**Document segment**:
When we are dismantling an organ, loading day is heavy work. A crew runs in and out of a church building all day long carrying heavy parts down stairs and fitting them into a truck like a giant Tetris® game. When the truck is full there’s often a moment when the crew and truck driver “shoot the breeze” for a few minutes before the load hits the road. We’ve heard a few doozies. One driver mentioned that it was a good thing we weren’t sending him to Canada because he had been convicted for smuggling firearms and wasn’t allowed to drive there anymore. We had just loaded an Aeolian-Skinner organ into his trailer.
Sometimes it’s pearls of wisdom: “You can drive down that hill too slow as many times as you want. You can only drive down it too fast once.”
And the friendly greeting as he puts it in gear and lets out the clutch, “keep the shiny side up!” Good advice, especially with my organ in the back!

Skootch
In 1979 I was part of a crew installing a new European organ in Cleveland. (You historians can route out which organ that was . . .) The church’s sexton, a fifty-ish German man, was involved in setting up the scaffolding, and I as “the young guy” was up there with him. As we were putting up the last scaffold frame we ran into the pitch of the ceiling. “Hold this,” he said, handing me the scaffold frame. I was standing on a plank. He pushed against the ceiling with his hands, gave the scaffold tower a kick with both feet, and the whole thing jumped a couple inches toward the center of the room. We were up high enough to be able to put a bridge from the top of the tower across the top of the organ to another tower. It was a three-manual free-standing organ in a classic organ loft with a spiral stairway. Must have been 50 feet. After his kick the tower didn’t stop making noise for several seconds, and because I was holding that frame I couldn’t steady myself. Nothing bad happened, but as I reflect on that moment, especially watching our crews set up massive towers of scaffolding today, I can hardly believe the risk that guy exposed me to without asking. I would have said no.

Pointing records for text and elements
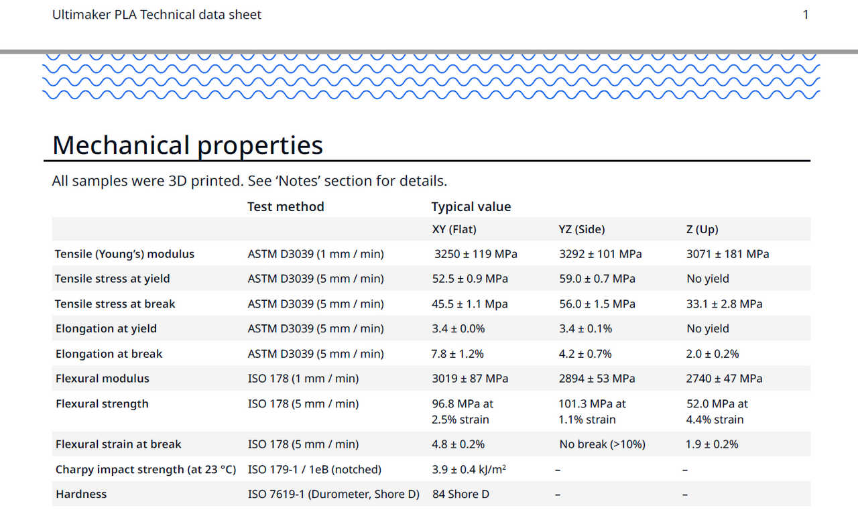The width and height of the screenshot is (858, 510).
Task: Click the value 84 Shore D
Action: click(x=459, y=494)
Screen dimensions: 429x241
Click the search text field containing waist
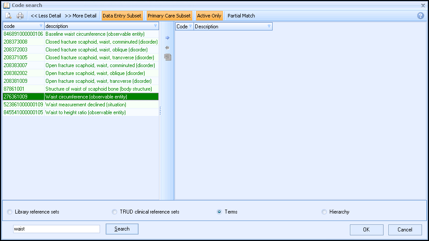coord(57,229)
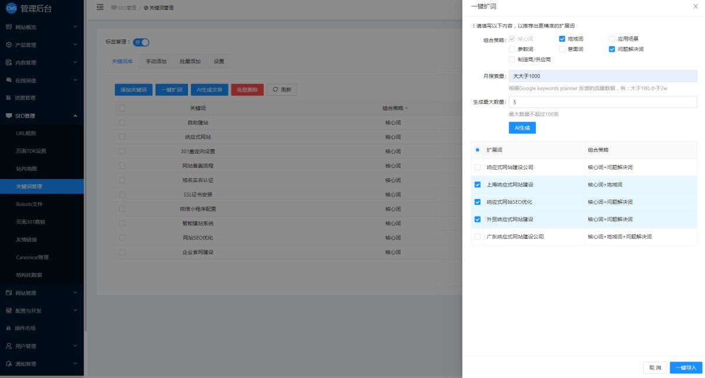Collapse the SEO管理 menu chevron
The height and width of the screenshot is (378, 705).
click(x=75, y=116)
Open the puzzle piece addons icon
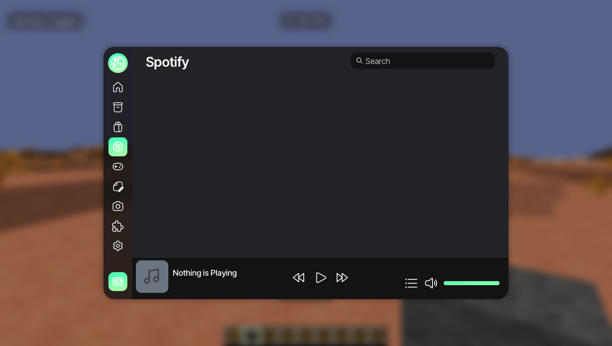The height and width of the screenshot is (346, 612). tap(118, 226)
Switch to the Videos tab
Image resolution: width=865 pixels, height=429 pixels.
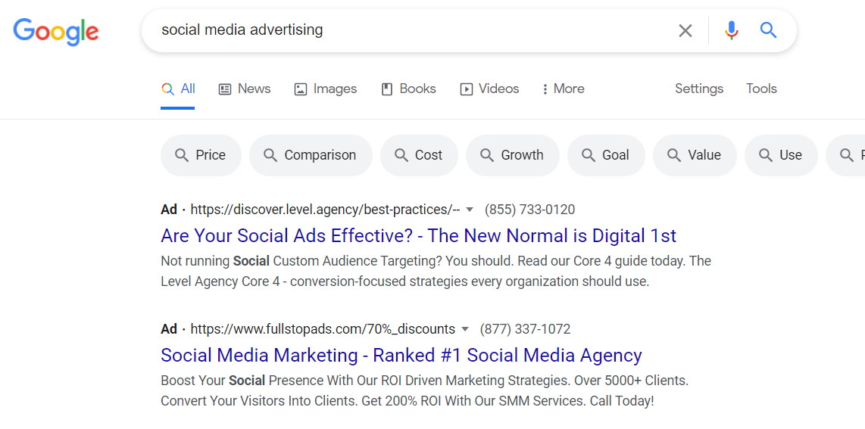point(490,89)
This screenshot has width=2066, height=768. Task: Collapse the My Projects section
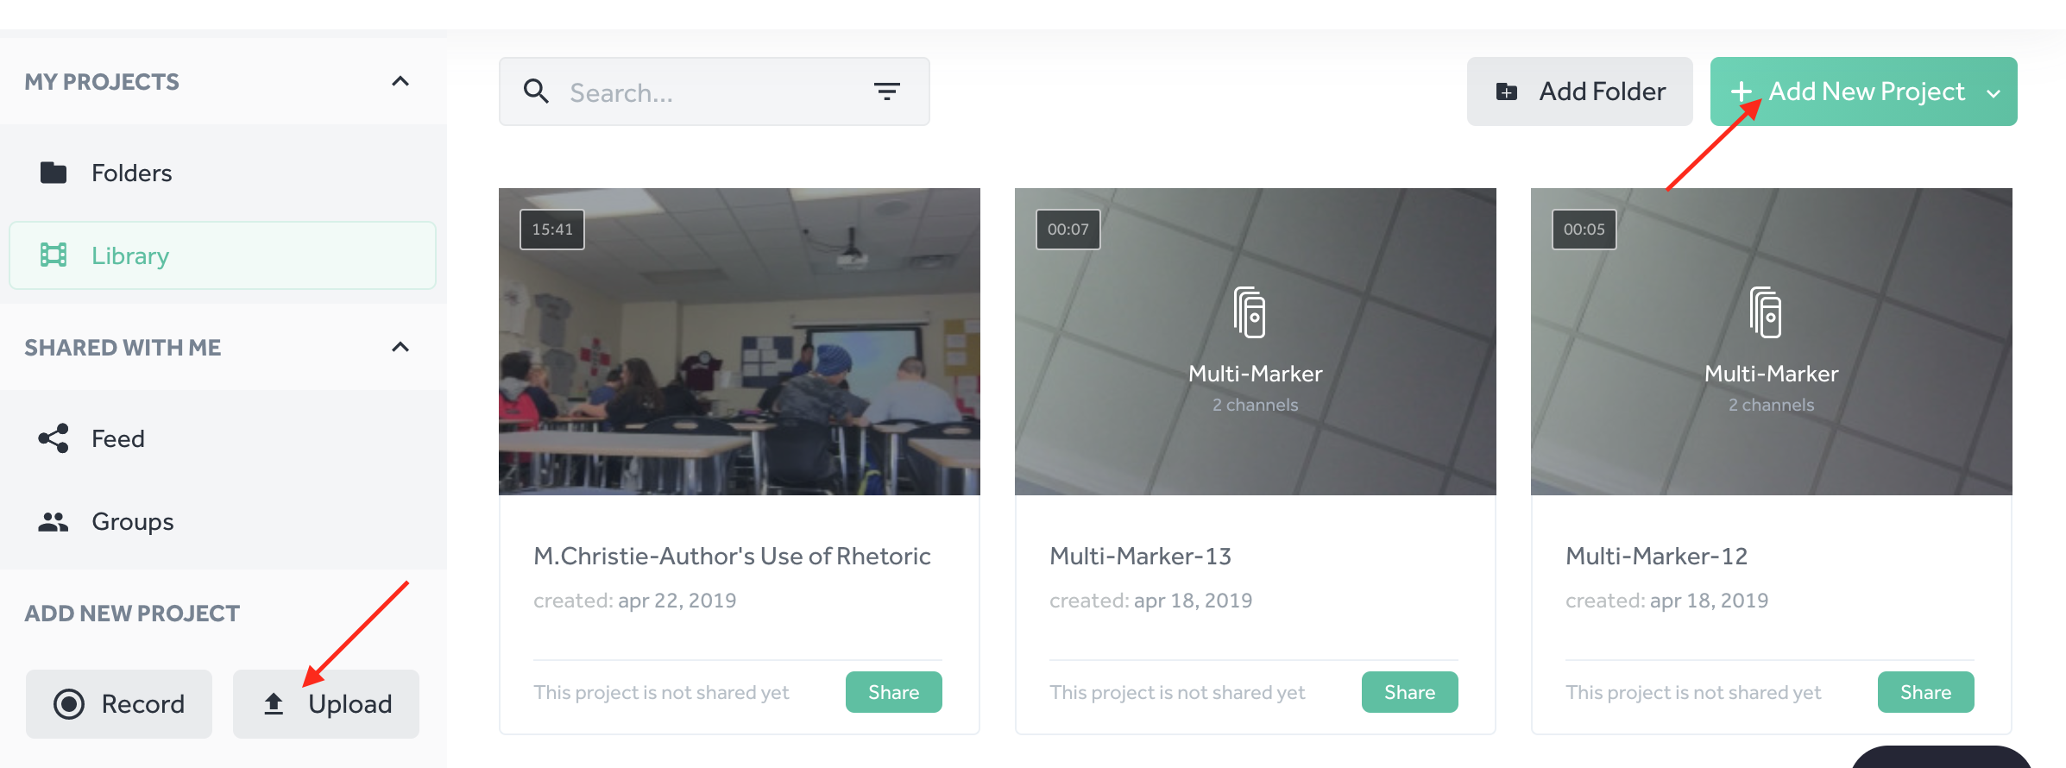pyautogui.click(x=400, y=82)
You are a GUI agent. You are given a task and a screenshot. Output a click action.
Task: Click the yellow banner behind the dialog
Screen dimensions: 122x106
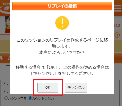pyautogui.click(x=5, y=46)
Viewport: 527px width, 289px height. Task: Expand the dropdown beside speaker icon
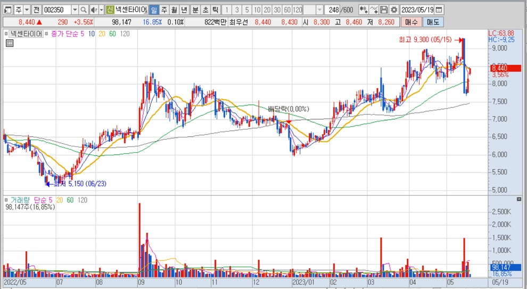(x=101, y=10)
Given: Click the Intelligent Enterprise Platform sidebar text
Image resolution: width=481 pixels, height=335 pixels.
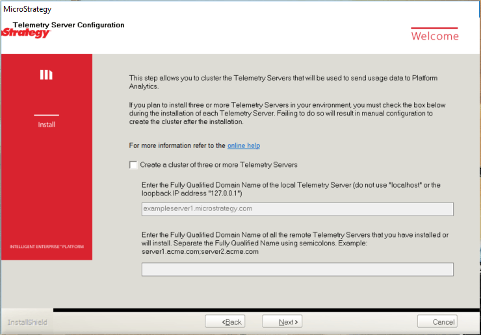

**Stated goal**: Continue the piece about moving and installing organs, starting right after its last sentence.

**Answer to this exercise**:
In another Cleveland church my boss and I witnessed a near disaster. We walked through the nave heading for the rear gallery where we were finishing renovation of the antiphonal organ. The pews were divided into three sections across the room, so there were in effect two center aisles and no side aisles. The walls featured unusually large stained-glass windows. A couple guys from the church’s maintenance staff were changing light bulbs in the chandeliers, using the kind of scaffolding that’s made of two-inch aluminum tubes and has a two-by-six-foot footprint. They were four sections high, and had the outriggers (stabilizers) pointing up the aisles the “long way,” rather than between the pews. From inside the organ chamber we heard “that” noise and ran down the stairs to find the tower at a 45-degree angle, the bottom of the tower still in the aisle, and Mr. Lightbulb on top with his foot on the wall next to a window. A couple inches to the right and he would have gone through the glass and fallen a long way to the lawn. Telling him to hang on, we yanked the tower straight again, and I had to go up to help the guy down.
What kind of maintenance supervisor would let that happen? Oh yeah, in the first story he was the guy on top of the tower with the big feet.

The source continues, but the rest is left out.